ミヤ:いや、3月末まで作業はしていたので。ツアーが終わってからつくった新曲「惡‐JUSTICE‐」と「アルファ」、「DEAD or ALIVE」「眩暈feat.葉月(lynch.)」の4曲は、コロナ禍で追加された曲ではあります。それ以外の曲は全くそうではなくて、去年10月には出来上がっていました。でも“肝になるような曲がないな”と俺は思っていたから、「全員、アルバムの表題となるような曲のつもりで書いてきてくれ」とメンバーに言って、もう一回新曲づくりをしたんですよ。結果、できてきた4曲は、それぞれにいろいろ表現したいと思う部分があったので、当初1曲しか入れない予定だったのを4曲すべて入れることにして。それで曲数が増えてしまったという感じではありますけど。

▲ミヤ (G)

──全16曲収録という特大ボリュームです。

ミヤ:この2年間を通してずっと曲をつくっていたんですけど、古いものが多いと気分的に良くないんですよ。しょうがないことなんですけど。だから、シングル曲も入れる予定だったものの、盤には入れず、ダウンロード版だけにして。新譜には新曲が入ってる、というのが好きなんでしょうね。

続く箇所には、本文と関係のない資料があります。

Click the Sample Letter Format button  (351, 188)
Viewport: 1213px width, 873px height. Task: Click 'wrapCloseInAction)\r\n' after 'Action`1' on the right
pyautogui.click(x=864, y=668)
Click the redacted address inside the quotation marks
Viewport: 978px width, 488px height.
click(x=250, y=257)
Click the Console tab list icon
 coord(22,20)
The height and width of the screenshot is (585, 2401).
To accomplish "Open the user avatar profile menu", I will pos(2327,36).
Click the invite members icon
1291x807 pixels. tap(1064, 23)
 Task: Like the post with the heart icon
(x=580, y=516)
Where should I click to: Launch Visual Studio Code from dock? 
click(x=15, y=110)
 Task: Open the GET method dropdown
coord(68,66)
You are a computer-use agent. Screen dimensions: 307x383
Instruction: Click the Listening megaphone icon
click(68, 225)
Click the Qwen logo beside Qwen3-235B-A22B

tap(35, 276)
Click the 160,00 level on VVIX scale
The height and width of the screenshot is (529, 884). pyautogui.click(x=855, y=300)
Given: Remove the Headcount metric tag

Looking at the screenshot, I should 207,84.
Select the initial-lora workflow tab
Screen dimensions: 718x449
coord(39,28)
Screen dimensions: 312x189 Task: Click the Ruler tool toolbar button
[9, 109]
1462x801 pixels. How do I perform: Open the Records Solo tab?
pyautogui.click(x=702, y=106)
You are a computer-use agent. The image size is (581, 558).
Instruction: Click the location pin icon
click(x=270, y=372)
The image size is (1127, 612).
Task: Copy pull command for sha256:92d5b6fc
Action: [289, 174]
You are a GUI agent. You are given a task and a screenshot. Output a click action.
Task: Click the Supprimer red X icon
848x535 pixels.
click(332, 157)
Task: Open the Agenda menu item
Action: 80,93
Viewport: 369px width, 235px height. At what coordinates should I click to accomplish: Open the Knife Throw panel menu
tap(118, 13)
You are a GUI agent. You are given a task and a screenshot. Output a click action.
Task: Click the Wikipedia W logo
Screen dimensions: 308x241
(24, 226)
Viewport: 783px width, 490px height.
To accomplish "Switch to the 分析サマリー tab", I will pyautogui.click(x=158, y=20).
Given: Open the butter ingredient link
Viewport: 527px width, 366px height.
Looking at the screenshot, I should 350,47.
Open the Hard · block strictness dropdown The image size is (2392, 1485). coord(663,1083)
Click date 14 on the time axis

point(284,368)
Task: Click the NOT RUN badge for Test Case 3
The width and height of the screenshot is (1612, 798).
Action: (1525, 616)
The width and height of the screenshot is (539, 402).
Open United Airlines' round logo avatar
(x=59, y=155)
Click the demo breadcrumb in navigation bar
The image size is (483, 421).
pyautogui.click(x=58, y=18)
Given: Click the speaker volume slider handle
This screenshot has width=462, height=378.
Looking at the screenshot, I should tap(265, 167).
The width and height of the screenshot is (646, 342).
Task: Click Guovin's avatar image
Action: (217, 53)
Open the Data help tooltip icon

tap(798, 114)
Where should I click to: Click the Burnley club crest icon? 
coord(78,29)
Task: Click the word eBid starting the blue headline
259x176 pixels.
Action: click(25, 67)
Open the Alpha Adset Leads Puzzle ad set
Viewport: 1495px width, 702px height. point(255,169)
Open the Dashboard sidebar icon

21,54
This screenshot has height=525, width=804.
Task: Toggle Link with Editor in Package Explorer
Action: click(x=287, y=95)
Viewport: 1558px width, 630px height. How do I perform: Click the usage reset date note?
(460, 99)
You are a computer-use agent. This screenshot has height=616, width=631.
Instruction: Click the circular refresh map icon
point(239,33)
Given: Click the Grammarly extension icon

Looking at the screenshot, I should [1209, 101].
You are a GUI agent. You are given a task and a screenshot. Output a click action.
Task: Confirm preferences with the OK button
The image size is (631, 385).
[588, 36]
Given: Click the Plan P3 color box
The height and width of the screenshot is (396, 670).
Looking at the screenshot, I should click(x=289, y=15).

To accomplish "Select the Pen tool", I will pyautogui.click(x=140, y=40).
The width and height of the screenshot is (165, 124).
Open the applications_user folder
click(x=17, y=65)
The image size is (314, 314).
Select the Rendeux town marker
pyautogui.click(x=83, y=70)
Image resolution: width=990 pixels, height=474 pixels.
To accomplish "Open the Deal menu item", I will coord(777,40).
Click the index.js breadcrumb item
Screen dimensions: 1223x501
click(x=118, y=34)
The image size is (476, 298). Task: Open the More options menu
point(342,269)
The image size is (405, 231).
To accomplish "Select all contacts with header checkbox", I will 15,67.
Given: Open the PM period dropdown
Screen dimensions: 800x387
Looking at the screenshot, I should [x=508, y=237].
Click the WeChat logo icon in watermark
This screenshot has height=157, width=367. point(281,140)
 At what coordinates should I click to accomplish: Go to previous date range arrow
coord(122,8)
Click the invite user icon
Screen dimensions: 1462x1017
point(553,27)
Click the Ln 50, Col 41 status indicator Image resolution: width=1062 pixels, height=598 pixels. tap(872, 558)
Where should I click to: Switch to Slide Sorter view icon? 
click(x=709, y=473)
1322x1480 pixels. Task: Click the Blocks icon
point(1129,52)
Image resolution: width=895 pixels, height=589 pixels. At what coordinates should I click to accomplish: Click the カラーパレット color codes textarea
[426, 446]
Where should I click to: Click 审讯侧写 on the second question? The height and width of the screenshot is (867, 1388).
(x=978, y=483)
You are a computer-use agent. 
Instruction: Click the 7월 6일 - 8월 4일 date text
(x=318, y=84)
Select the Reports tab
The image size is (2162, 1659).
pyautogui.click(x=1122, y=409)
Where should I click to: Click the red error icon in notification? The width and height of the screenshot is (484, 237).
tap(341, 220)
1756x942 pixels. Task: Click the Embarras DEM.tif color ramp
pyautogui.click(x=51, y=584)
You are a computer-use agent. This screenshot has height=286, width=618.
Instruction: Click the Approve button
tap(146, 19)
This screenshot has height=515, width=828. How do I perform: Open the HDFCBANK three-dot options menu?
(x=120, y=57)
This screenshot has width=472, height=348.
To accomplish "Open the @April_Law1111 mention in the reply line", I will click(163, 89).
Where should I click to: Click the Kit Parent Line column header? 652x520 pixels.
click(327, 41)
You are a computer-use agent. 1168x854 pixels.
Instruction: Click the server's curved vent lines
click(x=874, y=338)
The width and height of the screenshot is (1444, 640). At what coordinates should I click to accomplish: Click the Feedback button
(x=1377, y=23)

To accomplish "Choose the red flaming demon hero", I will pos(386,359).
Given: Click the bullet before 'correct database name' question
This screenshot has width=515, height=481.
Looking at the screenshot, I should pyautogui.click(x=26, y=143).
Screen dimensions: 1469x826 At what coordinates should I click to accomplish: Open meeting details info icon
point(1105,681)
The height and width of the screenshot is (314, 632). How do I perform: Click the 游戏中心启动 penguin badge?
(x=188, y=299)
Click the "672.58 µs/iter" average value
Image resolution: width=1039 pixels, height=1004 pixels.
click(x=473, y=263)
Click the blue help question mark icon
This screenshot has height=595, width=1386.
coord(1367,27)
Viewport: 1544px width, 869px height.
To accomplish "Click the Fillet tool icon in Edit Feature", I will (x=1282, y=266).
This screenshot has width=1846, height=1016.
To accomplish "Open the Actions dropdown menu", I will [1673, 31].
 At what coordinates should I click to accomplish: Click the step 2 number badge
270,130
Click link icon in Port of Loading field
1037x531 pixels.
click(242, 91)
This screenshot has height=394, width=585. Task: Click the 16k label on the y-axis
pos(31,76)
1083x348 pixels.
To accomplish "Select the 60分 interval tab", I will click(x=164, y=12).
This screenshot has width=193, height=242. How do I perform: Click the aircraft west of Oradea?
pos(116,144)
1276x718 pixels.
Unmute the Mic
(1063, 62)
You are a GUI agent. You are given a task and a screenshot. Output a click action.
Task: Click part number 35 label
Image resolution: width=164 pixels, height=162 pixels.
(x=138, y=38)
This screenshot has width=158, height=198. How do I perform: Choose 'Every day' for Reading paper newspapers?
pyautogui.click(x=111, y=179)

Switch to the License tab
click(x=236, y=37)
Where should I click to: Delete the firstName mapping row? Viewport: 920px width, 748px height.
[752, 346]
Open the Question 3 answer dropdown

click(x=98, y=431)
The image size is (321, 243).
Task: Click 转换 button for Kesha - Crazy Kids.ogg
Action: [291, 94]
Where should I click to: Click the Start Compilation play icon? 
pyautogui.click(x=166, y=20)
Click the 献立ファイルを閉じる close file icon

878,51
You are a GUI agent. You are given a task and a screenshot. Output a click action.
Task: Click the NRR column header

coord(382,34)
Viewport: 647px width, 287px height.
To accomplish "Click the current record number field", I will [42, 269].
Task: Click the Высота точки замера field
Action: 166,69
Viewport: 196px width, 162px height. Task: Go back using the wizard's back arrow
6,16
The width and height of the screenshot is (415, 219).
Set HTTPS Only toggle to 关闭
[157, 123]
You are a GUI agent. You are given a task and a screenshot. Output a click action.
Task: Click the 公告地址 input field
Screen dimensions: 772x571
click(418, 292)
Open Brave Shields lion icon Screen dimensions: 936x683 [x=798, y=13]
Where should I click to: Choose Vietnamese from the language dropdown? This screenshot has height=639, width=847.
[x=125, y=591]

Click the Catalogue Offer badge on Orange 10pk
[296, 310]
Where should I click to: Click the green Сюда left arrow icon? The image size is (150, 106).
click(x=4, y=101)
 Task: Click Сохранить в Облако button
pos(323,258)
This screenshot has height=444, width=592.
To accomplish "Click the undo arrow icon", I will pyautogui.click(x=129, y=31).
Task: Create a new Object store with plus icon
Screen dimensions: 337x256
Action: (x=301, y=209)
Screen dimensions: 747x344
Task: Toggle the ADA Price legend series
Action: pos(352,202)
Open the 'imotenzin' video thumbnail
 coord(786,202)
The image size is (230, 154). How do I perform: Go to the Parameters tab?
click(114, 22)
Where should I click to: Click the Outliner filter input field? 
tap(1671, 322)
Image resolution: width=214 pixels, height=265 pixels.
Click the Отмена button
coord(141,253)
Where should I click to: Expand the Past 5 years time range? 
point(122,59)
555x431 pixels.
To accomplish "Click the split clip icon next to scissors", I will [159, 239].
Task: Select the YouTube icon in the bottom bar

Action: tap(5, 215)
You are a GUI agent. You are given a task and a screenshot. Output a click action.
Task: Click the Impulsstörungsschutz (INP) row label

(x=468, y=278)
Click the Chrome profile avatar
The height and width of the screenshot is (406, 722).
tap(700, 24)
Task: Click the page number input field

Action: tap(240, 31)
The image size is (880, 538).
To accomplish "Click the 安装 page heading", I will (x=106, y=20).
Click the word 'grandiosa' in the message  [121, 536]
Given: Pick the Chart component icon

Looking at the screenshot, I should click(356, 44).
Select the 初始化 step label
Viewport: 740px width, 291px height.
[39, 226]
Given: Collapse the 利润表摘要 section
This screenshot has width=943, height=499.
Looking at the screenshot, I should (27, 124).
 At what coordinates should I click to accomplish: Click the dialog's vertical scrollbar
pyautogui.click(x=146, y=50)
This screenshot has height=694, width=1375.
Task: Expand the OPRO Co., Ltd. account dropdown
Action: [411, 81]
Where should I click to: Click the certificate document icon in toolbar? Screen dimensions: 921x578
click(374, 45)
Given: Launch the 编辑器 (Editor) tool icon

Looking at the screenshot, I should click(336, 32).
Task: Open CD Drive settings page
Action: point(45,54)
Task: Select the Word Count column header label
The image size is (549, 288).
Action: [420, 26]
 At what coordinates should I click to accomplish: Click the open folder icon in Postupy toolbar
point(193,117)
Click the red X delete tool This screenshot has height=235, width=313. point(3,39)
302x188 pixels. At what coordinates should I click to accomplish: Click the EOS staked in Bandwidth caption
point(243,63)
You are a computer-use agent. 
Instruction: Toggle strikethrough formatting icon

──前作『壊れたピアノとリビングデッド』はコンセプトに沿って綿密につくり込まれたサウンドや、虚構の世界観の凄味がありました。それに比べて、今作は生々しさが身に迫ってくる感じがします。このモードは自然になっていったものでしょうか?

ミヤ:前作は、そういうコンセプトを決めてやらないとネタがなかったんです。ファンタジーを妄想の世界でつくり上げて楽しんでいたという感じで。それが“やったことのないもの”だったのでチャレンジしたというのが大きい。でも今回はもう、フォークソングを歌っているような感じだし、MUCCというバンドの根本スタイルは元々こっちなんですよ。やっぱり、その時思ったものをそのままその瞬間に訴えたいし、それが今回はできた。前回の作品に若干ストレスがあったところといえば、そこで。“やっぱり向いてねぇな”という感じはありましたね(笑)。

──前作のクオリティの高さが各方面から賞賛を浴びていましたし、ライヴも素晴らしいものだったので、意外な自己評価のように感じます。では、今作の音楽性がいつにもまして多岐にわたっているのも、自然な成り行きだと?

ミヤ:何も考えずにつくるとこうなりますね。今回は曲調どうこうより、メッセージ性のほうが強かったので、曲ができてきた時に“ロックンロールな曲だけど、乗せる歌詞はまた別のものにしたい”という遊び方もしたし。例えば、元はすごくネガティヴな事柄だけど、すごくポジティヴな曲調に乗せて「スーパーヒーロー」というすごいタイトルで歌う手法、それがうちらの旬の表現の仕方かな。だから、前回のツアーをしながら、新曲がどんどん増えていって現実味を帯びてくると、“早くこの世界観は脱ぎ捨てたいな”という気持ちもあったんですよ。もちろん、あの世界観はあの世界観で良かったし、つくり込むことは嫌いじゃない。むしろ好きなんですけど、まぁ、期間が長かったというのもありましたし。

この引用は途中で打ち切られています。